§ Source data:
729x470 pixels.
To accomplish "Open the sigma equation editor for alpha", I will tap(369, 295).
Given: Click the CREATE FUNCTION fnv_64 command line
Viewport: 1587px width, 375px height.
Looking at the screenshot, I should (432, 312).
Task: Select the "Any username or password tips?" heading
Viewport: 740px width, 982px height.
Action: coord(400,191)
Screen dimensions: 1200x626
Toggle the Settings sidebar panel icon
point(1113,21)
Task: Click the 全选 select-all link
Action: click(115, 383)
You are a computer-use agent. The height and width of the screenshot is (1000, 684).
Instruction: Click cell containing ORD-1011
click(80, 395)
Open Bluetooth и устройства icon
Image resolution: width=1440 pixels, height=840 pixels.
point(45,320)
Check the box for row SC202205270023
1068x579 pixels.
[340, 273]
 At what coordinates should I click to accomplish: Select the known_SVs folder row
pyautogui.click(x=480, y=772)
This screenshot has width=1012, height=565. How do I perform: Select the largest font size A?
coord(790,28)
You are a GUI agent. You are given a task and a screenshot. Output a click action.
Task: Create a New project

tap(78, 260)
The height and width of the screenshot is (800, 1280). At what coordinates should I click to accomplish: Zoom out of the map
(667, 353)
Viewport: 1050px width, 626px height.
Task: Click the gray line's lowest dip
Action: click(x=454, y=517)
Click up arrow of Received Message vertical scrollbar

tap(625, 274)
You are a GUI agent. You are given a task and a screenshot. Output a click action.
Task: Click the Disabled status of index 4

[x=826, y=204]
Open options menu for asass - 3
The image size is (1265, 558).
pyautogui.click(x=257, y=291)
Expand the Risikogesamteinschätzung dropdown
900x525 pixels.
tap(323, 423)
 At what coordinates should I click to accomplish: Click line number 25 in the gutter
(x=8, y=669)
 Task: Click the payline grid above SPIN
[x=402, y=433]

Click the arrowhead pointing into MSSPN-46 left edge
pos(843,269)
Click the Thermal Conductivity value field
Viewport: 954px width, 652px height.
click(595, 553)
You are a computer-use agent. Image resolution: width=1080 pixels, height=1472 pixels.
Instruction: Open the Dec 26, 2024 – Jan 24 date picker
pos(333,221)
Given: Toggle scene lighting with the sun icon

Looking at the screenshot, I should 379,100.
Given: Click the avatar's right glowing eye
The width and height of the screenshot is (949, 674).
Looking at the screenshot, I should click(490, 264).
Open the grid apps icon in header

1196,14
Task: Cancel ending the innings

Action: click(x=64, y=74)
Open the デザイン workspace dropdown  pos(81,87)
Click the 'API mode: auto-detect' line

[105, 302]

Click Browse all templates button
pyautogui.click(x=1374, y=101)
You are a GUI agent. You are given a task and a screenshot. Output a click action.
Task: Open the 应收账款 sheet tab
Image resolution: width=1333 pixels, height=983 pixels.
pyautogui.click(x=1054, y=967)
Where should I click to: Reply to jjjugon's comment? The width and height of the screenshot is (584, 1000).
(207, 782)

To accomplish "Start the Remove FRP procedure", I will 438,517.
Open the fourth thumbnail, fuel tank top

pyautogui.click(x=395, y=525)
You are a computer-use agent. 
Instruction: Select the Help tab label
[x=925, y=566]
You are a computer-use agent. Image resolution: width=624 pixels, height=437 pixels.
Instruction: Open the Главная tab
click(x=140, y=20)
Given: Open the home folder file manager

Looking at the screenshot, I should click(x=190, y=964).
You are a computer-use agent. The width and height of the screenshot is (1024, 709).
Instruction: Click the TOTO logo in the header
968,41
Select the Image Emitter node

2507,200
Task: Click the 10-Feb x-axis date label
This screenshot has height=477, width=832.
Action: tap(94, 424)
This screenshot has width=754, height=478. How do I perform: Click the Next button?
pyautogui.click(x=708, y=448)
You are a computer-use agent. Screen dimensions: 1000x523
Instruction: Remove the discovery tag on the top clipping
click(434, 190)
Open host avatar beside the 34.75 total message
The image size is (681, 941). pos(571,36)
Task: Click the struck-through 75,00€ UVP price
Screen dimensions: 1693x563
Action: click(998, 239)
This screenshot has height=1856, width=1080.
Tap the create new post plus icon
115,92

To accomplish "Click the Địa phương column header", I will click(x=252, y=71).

§ Problem statement:
From the listing above, return each line with the word "agent".

§ Exercise output:
You are a computer-use agent. The height and width of the screenshot is (1000, 684).
You are a GUI agent. You are given a task and a screenshot. Output a click action.
You are a GUI agent. You are given a task and a screenshot. Output a click action.
You are a computer-use agent. Image resolution: width=1080 pixels, height=1472 pixels.
You are a GUI agent. You are given a task and a screenshot. Output a click action.
You are a computer-use agent. 
You are a computer-use agent. Image resolution: width=624 pixels, height=437 pixels.
You are a computer-use agent. The width and height of the screenshot is (1024, 709).
You are a computer-use agent. Screen dimensions: 1000x523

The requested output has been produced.